Miguel Ángel Gallardo Miranda (born 8 June 1974) is a Spanish Socialist Workers' Party (PSOE) politician. He was the mayor of his hometown of Villanueva de la Serena from 2003 to 2024, when he was elected secretary general of the PSOE in Extremadura. He led the party in the 2025 Extremaduran regional election, where they lost ten seats in their worst election to the Assembly of Extremadura. He resigned his leadership and did not take his seat. In 2026, due to a scandal in which a public sector job was created for the brother of prime minister Pedro Sánchez, he was banned from public office for 18 years.

==Biography==
Born in Villanueva de la Serena in Extremadura, Gallardo is married and has two children as of 2024. He is qualified in electronic maintenance, infant education and social education, the last of those being a degree from the National University of Distance Education (UNED). He joined the Spanish Socialist Workers' Party (PSOE) in 1995, and was secretary general of the Socialist Youth of Spain (JSE) in his hometown from 1996 to 2003.

Gallardo was elected mayor of his hometown in May 2003, when he was 28, ending eight years of his party being in opposition. He remained in office until March 2024, serving six terms with absolute majorities in each. In 2015, he became president of the provincial deputation of the Province of Badajoz.

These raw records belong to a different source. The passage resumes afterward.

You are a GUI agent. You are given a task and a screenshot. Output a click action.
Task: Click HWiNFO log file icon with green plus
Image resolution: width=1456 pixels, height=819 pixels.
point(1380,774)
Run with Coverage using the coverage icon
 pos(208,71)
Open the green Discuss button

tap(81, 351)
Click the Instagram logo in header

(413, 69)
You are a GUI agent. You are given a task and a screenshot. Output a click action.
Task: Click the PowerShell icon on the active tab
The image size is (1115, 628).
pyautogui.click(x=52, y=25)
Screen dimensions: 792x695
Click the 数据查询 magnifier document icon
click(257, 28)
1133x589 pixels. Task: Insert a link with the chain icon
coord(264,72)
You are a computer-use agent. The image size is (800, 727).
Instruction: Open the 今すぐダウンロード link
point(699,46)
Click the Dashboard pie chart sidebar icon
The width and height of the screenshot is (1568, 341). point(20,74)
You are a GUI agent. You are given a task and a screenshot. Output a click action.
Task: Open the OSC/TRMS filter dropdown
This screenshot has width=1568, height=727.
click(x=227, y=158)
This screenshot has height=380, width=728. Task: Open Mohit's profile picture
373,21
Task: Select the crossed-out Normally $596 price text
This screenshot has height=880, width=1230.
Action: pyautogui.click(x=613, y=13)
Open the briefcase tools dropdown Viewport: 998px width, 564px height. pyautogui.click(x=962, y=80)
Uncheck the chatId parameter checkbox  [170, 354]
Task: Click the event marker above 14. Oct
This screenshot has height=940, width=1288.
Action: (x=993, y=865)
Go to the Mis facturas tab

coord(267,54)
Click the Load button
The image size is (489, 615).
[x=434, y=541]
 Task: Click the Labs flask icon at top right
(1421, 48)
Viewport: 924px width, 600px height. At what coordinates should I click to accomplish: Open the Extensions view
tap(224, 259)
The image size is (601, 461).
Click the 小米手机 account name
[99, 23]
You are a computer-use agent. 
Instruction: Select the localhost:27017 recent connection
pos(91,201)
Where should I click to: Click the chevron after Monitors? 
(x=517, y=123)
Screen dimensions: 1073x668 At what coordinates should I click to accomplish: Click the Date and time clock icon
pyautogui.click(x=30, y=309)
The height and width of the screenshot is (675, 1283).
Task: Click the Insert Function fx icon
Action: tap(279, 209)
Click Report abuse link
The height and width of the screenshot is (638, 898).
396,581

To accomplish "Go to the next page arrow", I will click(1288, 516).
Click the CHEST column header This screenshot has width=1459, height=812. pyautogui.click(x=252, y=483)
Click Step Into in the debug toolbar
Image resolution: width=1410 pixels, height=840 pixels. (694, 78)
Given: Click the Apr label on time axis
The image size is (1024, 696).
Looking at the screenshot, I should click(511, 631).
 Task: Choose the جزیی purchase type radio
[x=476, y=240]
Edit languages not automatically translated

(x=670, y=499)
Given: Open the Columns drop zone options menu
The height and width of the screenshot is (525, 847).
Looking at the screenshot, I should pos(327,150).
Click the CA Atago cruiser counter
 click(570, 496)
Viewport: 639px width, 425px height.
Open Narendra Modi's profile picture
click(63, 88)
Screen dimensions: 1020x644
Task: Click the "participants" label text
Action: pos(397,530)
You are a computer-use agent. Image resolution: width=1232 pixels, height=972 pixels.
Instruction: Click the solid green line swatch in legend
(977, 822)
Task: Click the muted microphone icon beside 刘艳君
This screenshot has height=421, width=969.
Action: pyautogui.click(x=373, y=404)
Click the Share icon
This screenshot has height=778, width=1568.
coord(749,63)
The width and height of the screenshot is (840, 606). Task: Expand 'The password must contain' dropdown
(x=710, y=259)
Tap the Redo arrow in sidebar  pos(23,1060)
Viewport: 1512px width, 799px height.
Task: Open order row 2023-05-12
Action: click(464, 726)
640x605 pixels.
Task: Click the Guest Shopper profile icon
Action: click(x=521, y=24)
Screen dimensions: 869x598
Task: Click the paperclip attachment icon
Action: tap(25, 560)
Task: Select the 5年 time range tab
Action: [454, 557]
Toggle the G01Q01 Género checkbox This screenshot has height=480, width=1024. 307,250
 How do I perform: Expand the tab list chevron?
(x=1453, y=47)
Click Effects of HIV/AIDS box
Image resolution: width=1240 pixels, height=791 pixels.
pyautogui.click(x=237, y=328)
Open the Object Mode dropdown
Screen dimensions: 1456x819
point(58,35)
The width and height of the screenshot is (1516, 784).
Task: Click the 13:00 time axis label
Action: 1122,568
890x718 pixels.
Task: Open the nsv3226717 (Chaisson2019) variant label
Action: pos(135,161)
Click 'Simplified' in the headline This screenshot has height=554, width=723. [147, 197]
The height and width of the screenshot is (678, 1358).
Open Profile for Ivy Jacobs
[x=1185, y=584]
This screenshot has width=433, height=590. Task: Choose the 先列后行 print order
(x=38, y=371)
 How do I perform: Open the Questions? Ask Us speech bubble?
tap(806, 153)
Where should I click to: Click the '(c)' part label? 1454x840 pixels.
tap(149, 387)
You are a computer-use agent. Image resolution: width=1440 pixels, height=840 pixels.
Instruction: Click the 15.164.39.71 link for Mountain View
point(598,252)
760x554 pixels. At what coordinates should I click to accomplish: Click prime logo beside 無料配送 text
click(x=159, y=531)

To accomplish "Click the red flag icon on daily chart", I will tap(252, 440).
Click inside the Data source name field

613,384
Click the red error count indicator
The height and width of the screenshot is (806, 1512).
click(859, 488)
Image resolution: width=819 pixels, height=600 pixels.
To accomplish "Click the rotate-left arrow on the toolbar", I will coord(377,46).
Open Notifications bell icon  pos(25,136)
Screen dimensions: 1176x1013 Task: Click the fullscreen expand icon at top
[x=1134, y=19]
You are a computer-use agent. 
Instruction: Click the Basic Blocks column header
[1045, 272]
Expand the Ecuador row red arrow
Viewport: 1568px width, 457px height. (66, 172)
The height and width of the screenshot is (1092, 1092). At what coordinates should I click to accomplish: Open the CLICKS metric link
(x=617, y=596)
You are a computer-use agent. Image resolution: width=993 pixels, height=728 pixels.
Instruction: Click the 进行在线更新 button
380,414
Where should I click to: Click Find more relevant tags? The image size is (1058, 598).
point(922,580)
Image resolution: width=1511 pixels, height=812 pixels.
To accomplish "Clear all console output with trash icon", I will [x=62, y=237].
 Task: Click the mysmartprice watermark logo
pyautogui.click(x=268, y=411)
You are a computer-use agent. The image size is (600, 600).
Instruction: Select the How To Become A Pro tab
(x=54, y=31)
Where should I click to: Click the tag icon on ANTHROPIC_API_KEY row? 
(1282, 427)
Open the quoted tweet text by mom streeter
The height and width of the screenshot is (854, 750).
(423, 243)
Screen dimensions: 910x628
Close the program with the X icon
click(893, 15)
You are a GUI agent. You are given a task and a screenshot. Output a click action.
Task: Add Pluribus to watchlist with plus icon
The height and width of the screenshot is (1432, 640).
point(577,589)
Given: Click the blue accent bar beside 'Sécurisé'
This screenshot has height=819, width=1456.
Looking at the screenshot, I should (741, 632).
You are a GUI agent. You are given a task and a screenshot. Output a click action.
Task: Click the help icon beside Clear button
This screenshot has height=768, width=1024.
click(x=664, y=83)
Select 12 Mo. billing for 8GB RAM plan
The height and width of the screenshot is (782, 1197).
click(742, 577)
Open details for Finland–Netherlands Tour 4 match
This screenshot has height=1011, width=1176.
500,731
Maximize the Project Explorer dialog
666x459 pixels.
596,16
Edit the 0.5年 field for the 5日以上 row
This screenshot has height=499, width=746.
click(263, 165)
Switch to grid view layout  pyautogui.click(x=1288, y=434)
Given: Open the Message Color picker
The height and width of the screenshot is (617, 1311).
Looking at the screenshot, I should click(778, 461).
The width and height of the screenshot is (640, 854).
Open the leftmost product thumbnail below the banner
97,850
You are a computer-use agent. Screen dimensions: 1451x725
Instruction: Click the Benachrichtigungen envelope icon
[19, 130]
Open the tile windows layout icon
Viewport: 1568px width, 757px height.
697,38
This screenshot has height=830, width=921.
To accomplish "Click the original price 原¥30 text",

As mayor of Villanueva de la Serena, Gallardo proposed a municipal merger with nearby Don Benito, thus forming a city of 65,000 that would be the third-biggest in the region after Badajoz and Cáceres. The proposal was backed by 91% of voters in his city and 66% of voters in the other, as well as Don Benito mayor José Luis Quintana Álvarez. The plan was scrapped in 2023 when a localist party opposed to the merger won the mayoralty of Don Benito, with support from the People's Party (PP).

In March 2024, Gallardo was elected leader of the Spanish Socialist Workers' Party of Extremadura with 56.2% of the vote against Lara Garlito, who had the endorsement of the PSOE's central leadership including prime minister of Spain Pedro Sánchez. When the President of the Regional Government of Extremadura, María Guardiola of the PP, called an early election for December 2025, Gallardo led the PSOE. His party fell from 28 seats to 18, its worst ever result in Extremadura; France 24 attributed the result to national corruption and sexual harassment scandals surrounding the party. Gallardo himself was implicated in the accusations, facing a trial on allegations of creating a job specifically for Sánchez's brother David.

Gallardo resigned as leader after the election, with Quintana taking over a managing commission until an extraordinary congress to name the new leader. On 14 January 2026, six days before he was due to be sworn in, he announced that he would not take his seat in the parliament, and would therefore not have parliamentary immunity from his legal issues. On 14 July, Gallardo was convicted of two counts of misconduct in a public office and was banned for 18 years from public sector employment or standing for election; David Sánchez was banned for nine years. In September he launched an appeal, hoping to limit his prohibitions only to the provincial deputation.